REPUBLIKA.CO.ID, JAKARTA -- Petani tembakau masih merasakan dampak kenaikan cukai dan harga jual eceran (HJE) rokok sebesar 23 dan 35 persen yang diberlakukan akhir 2019. Kini di tengah pandemi dan kondisi ekonomi yang resesi, beban petani tembakau akan bertambah bila pemerintah kembali akan menaikkan cukai yang sama pada 2021.
Ribuan petani yang tergabung dalam Asosiasi Petani Tembakau Seluruh Indonesia (APTI) dari berbagai daerah siap datang ke Jakarta menemui Presiden Jokowi untuk menyampaikan kekeberatan dan kekecewaannya. Petani tembakau berharap Presiden Jokowi membatalkan rencana kenaikan cukai itu.

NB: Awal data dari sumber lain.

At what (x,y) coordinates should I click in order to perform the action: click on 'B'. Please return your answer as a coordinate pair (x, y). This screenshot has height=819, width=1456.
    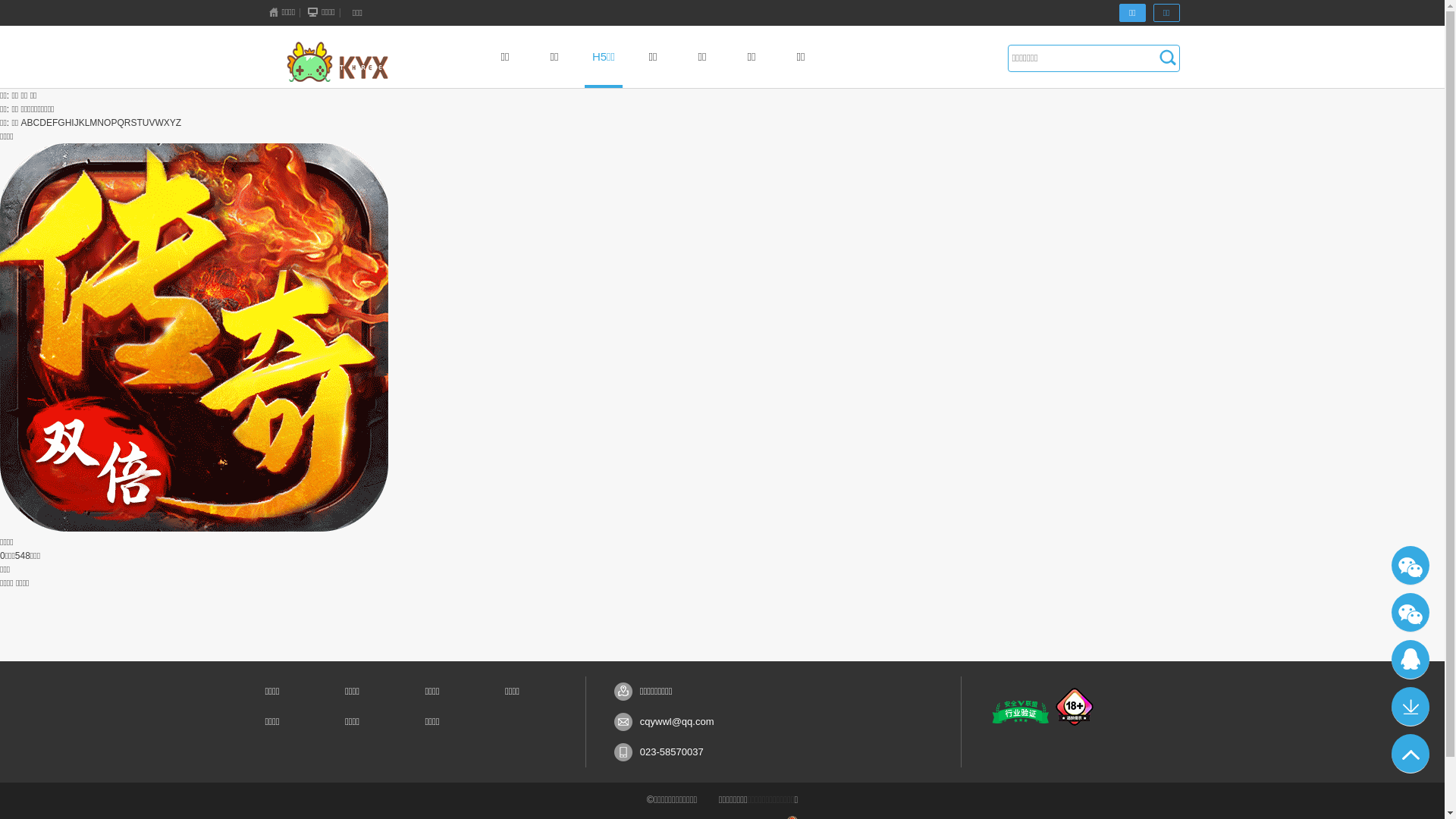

Hal itu tersebut disampaikan pengurus APTI di Jakarta. Mereka yang menyampaikan kegelisahan petani itu di antaranya Ketua Dewan Pimpinan Nasional (DPN) APTI Agus Pamuji, Ketua APTI Jawa Barat Suryana, Ketua APTI Nusa Tenggara Barat (NTB) Sahminudin, dan ketua APTI Jawa Tengah Nurtantio Wisnu Broto.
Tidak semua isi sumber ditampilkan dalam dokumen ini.